Mit der Kutsche zur Auto-Segnung
Die Idee zur Pferdesegnung hatte Dickemann schon von Kindertagen an mit sich herumgetragen. In früheren Zeiten war es in katholischen Ortschaften im Kraichgau Sitte, vor der Erntezeit Pferde und Fuhrwerke segnen zu lassen, waren doch die wirtschaftliche Existenz bäuerlicher Familien damals untrennbar mit dem Pferd und seiner Arbeitskraft verbunden. Dickemann selbst ist auch mit Pferden aufgewachsen. Als Bub war er mit seinen Eltern und ihrem Kaltblutgespann mit der Wagonette nach Landshausen zur Pferdesegnung gefahren, was ihn tief beeindruckt hatte. Als der Salesianerpater Robert Späth, von 1977 bis zu seinem Tod 1993 Gemeindepfarrer in Bauerbach, das fast eingeschlafene Patroziniumsfest im Ort als Pfarrfamilienfest wiederbelebte und zu diesem Anlass 1979 den Familienfahrzeugen vor den anstehenden Sommerferien den Reisesegen erteilte, ließ Dickemann die Erinnerung wieder Realität werden: „Ich hatte damals ein schönes Haflingergespann“, erzählt er. „Das habe ich kurzerhand eingespannt und Frau und Kinder samt Oma in die Kutsche gesetzt. So sind wir zusammen zum Sportplatz gefahren, um den Segen zu empfangen.“
Fahrlehrgang führt zu "Gespann-Fahrvereinigung Kraichgau"

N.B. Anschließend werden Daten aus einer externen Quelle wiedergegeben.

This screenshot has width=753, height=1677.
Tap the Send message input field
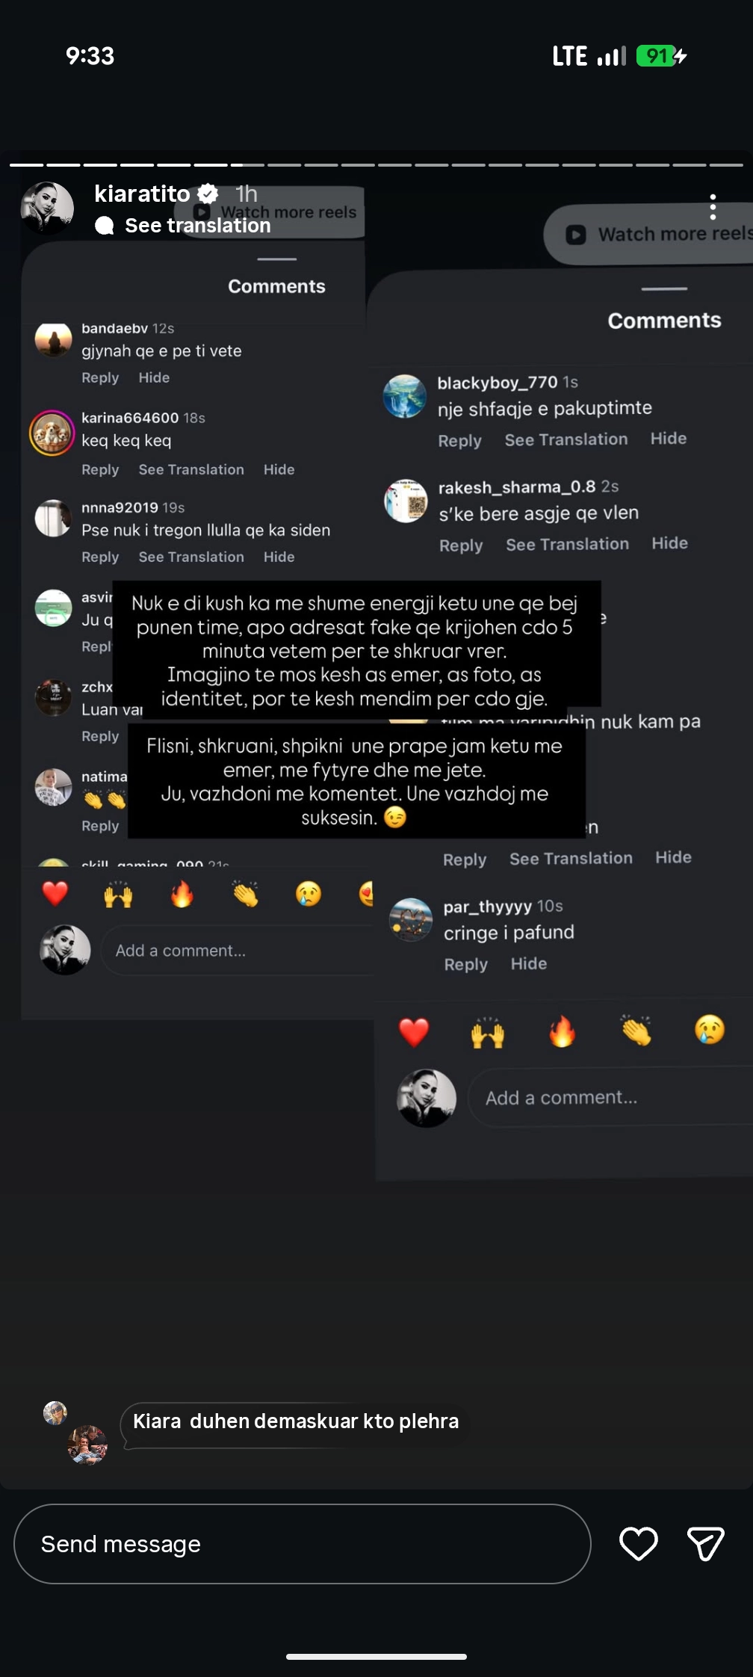click(303, 1543)

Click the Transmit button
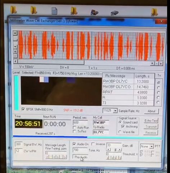pos(151,127)
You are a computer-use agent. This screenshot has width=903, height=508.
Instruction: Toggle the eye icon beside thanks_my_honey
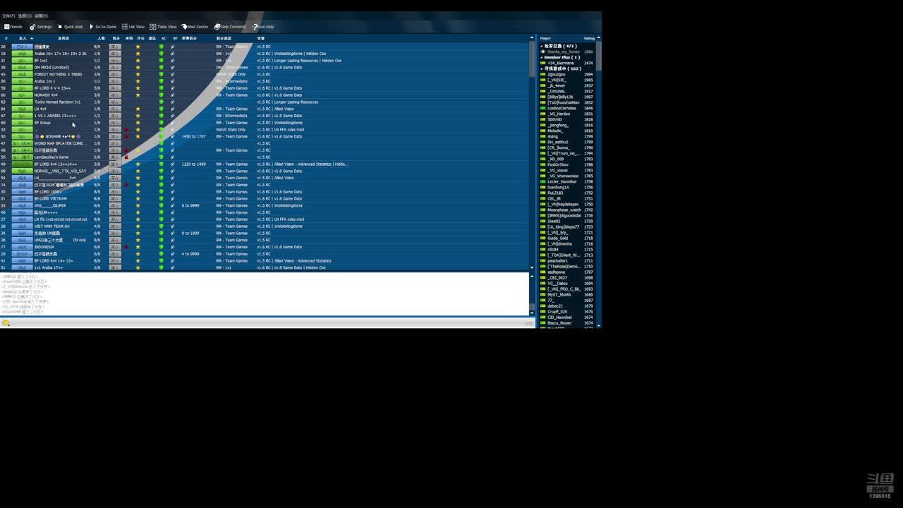(x=543, y=52)
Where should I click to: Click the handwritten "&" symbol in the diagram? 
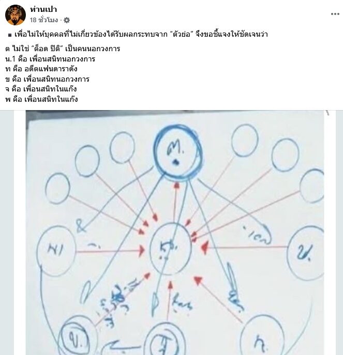pyautogui.click(x=81, y=225)
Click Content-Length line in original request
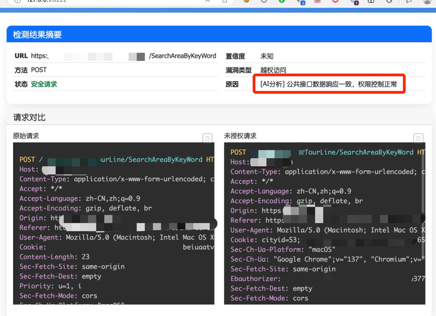The width and height of the screenshot is (436, 316). click(54, 257)
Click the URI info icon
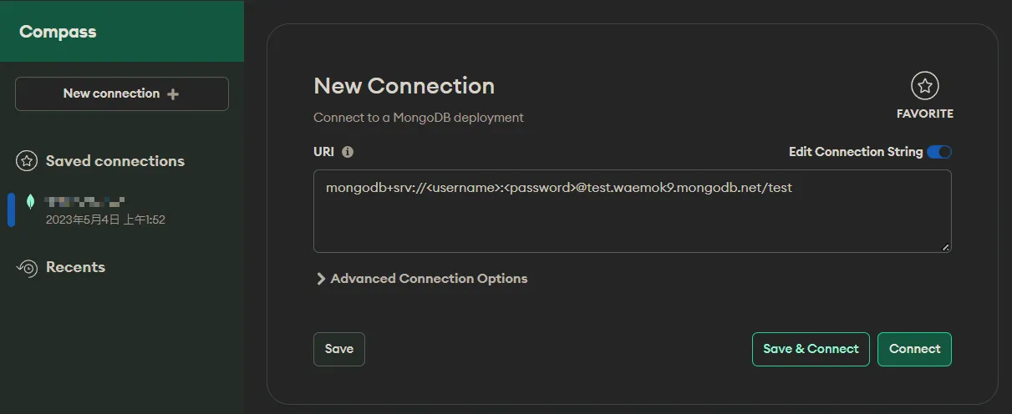Viewport: 1012px width, 414px height. (x=348, y=152)
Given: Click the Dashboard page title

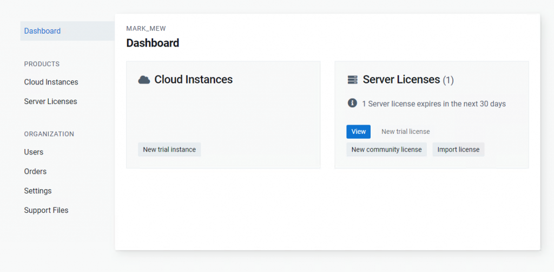Looking at the screenshot, I should pyautogui.click(x=153, y=43).
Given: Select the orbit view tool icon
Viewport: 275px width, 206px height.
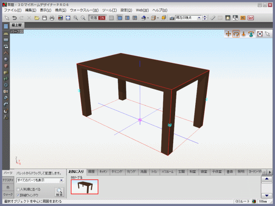Looking at the screenshot, I should (236, 34).
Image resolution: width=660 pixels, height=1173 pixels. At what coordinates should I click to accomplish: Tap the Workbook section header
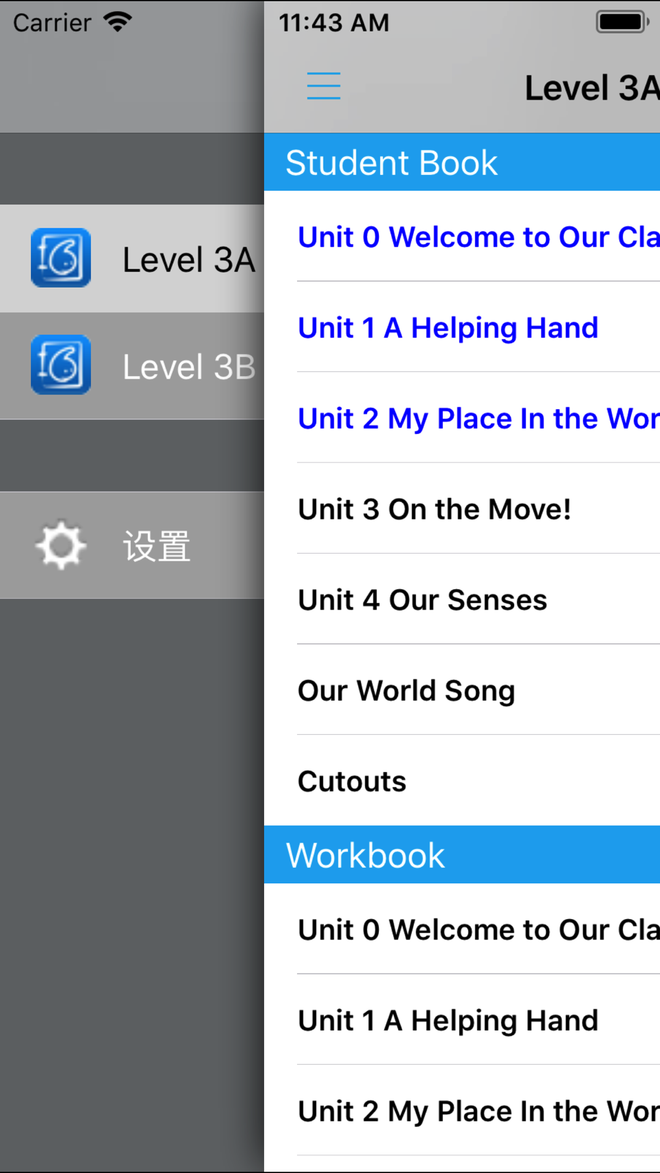[462, 855]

Das Haflingergespann trug dann auch maßgeblich dazu bei, dass sich die Pferdesegnung in Bauerbach etablierte. Dickemann sollte nämlich damit die Tochter des Ortsvorstehers zur Kirche kutschieren. Doch als er auf dem Weg war, die Braut abzuholen, scheuten die Pferde vor einem bellenden Hund und er galoppierte mit Karacho an der wartenden Hochzeitsgesellschaft vorbei. „Eigentlich ging ich davon aus, dass das Brautpaar danach nicht mehr einsteigen wollte“, erinnert sich der 75-Jährige. „Doch der Zwillingsbruder des Bräutigams war Pferdewirt beim Haupt- und Landgestüt Marbach und sagte: ‚Jetzt wird erst recht gefahren, und danach lernst du das richtig.‘“ Gesagt, getan. Dickemann organisierte einen Fahrlehrgang mit 19 Teilnehmern, alles Pferdebesitzer aus der Region. Von Januar bis April 1982 wurde geübt und gebüffelt, und alle legten erfolgreich die Prüfung zum bronzenen Fahrabzeichen ab. Die Kontakte und Freundschaften, die bei diesem Kurs entstanden waren, führten im Mai 1982 zur Gründung der „Gespann-Fahrvereinigung Kraichgau“, die ihr Vereinsgelände an der Kreisstraße beim Herrenwald zwischen Bretten und Oberacker hat und nun ebenfalls auf eine 40-jährige Vereinsgeschichte blicken kann. Auf der idyllisch gelegenen Anlage finden alljährlich Turniere, Fahrtage, Holzrückewettbewerbe und Lehrgänge statt.
Der Pfarrer hoch zu Ross
Im selben Jahr, 1982, lud Dickemann die anderen Kursteilnehmer mit ihren Pferden und Kutschen zum Patroziniumsfest nach Bauerbach – das war die Geburtsstunde der Pferdesegnung im Ort. „Pater Späth, der mit Begeisterung dabei war, nahm in der Kutsche Platz und fuhr mit zum Sportgelände, wo er allen Anwesenden den Segen spendete. Und schnell war man sich einig, dass man das wiederholen möchte“, erinnert sich Dickemann dankbar an den Beginn der Erfolgsgeschichte. Mit Pfarrer Wolfgang Streicher ist ein weiterer Herzenswunsch von Dickemann in Erfüllung gegangen. Wie der Priester damals in Landshausen, dessen Anblick den kleinen Bernd tief beeindruckt hat, reitet Streicher seit 2012 hoch zu Ross mit.